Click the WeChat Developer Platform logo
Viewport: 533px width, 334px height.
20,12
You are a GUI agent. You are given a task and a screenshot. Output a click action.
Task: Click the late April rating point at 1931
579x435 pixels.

### YOUR INSTRUCTIONS
In full and without error, retype the entries above.

### ANSWER BOX
Click the WeChat Developer Platform logo
Viewport: 533px width, 334px height.
20,12
You are a GUI agent. You are given a task and a screenshot. Output a click action.
Task: Click the late April rating point at 1931
579x435 pixels.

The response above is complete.